Finanzielle Förderung und Betreuungsanspruch
Einen Anspruch auf Tagespflege für unter drei Jahre alte Kindern gibt es nicht für jedes Elternpaar. Das Jugendamt prüft im Einzelfall, ob die Voraussetzungen für die Tagesbetreuung eines Kindes vorliegen. Das ist der Fall, wenn Vater und Mutter einen Beruf ausüben, eine Ausbildung absolvieren oder an beruflichen Eingliederungsmaßnahmen teilnehmen. Mitunter kann auch ein besonderer Förderbedarf eines Kindes zu einer Unterstützung seitens der Behörden führen.

Der jeweilige Förderbedarf richtet sich nach der Zeit, in der kein Elternteil für die Betreuung des Kindes aufkommen kann. Erst ab dem dritten Lebensjahr steht einem Kind eine 30stündige Betreuung pro Woche zu, unabhängig davon, ob beide Eltern berufstätig sind oder nicht. Eine Sonderregelung setzt dann ein, wenn ein oder beide Eltern arbeitssuchend sind. In diesem Fall kann eine bis zu 20 Stunden umfassende Betreuungszeit für einen begrenzten Zeitraum von öffentlicher Seite gefördert werden.

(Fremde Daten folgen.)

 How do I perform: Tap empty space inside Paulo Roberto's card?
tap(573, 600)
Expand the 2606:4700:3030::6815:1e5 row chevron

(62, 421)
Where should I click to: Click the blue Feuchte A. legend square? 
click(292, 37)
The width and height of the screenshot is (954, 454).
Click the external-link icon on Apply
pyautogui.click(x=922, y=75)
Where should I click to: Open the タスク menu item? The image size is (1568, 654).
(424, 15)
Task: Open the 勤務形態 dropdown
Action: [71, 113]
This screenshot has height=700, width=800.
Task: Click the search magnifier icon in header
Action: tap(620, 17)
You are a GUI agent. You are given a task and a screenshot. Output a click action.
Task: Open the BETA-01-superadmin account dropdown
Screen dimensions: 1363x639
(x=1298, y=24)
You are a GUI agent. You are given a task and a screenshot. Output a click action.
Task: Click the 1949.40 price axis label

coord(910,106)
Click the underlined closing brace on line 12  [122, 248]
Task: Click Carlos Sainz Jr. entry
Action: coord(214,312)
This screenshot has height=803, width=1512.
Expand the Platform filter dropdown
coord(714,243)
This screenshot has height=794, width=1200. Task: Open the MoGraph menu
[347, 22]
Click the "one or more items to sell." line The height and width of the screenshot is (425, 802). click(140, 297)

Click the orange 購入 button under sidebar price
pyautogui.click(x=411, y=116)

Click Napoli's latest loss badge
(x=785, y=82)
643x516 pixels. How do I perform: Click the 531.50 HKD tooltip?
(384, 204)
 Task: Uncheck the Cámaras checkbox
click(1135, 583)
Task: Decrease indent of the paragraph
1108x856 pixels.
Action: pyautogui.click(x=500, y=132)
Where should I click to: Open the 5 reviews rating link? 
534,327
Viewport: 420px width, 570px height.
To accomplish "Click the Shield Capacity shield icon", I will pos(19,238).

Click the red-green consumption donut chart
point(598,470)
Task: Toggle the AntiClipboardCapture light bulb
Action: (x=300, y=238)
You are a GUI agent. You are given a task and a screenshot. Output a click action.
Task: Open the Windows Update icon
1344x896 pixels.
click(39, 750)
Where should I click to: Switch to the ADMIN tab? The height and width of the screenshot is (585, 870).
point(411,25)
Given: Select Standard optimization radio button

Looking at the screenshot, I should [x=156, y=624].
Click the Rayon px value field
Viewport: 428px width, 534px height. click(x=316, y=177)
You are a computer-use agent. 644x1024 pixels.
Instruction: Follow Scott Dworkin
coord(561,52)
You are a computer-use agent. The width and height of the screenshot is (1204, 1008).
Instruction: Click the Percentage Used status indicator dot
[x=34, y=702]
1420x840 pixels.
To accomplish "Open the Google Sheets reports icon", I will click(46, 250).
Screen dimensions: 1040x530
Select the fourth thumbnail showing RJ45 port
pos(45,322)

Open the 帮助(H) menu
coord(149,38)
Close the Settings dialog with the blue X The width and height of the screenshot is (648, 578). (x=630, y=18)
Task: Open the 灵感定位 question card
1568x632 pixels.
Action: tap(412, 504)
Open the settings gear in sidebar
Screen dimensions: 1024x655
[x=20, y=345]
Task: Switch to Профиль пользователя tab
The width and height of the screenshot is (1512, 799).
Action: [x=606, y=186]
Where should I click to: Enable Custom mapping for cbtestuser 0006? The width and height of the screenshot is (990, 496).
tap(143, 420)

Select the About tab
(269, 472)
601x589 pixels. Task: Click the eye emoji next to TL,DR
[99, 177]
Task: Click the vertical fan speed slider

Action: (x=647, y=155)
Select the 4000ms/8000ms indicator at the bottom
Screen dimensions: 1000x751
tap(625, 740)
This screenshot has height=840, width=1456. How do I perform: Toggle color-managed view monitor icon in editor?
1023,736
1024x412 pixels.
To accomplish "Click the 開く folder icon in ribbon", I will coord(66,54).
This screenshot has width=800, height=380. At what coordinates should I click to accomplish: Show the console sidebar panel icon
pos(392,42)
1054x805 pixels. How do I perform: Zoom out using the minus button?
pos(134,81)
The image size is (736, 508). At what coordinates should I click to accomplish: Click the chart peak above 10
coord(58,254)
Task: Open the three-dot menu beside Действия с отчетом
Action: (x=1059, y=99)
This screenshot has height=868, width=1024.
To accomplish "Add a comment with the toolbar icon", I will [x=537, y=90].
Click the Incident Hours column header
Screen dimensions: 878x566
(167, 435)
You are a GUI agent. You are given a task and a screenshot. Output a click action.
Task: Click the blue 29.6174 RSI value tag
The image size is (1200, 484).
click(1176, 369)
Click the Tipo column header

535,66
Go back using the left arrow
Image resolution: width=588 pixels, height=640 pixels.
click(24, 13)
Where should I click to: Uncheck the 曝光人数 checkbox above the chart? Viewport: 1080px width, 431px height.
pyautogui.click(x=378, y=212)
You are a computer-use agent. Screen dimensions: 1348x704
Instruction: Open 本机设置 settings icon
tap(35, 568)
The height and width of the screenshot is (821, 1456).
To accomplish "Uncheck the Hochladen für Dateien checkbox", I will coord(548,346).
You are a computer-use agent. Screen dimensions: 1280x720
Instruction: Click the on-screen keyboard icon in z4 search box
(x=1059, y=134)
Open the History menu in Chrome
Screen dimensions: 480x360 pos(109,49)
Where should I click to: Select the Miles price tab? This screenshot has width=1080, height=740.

Die Tagesmuter erhält bei der öffentlich geförderten Kindertagespflege einen festgelegten Regelsatz, das sogenannte Tagespflegegeld. Die Eltern müssen sich, wie auch bei der Betreuung in Kindertagesstätten, an den Kosten für eine Tagesmutter beteiligen. Wie hoch diese Eigenbeteiligung ausfällt, hängt vor allem vom Einkommen der Eltern ab, doch auch die Familiengröße und der Umfang der Betreuung spielen bei der Berechnung des Förderzuschusses eine Rolle.
Über den Förderumfang entscheiden die zuständigen Jugendämter, bei denen der Antrag gestellt werden muss. Um die Höhe der Fördermittel zu ermitteln, benötigen die Jugendämter detaillierte Angaben zu den Einkommensverhältnissen der Eltern und der familiären Situation. Die Fördermaßnahmen sind von Bundesland zu Bundesland unterschiedlich geregelt. Genaue Auskünfte darüber können aber bei den zuständigen Jugendämtern erfragt werden.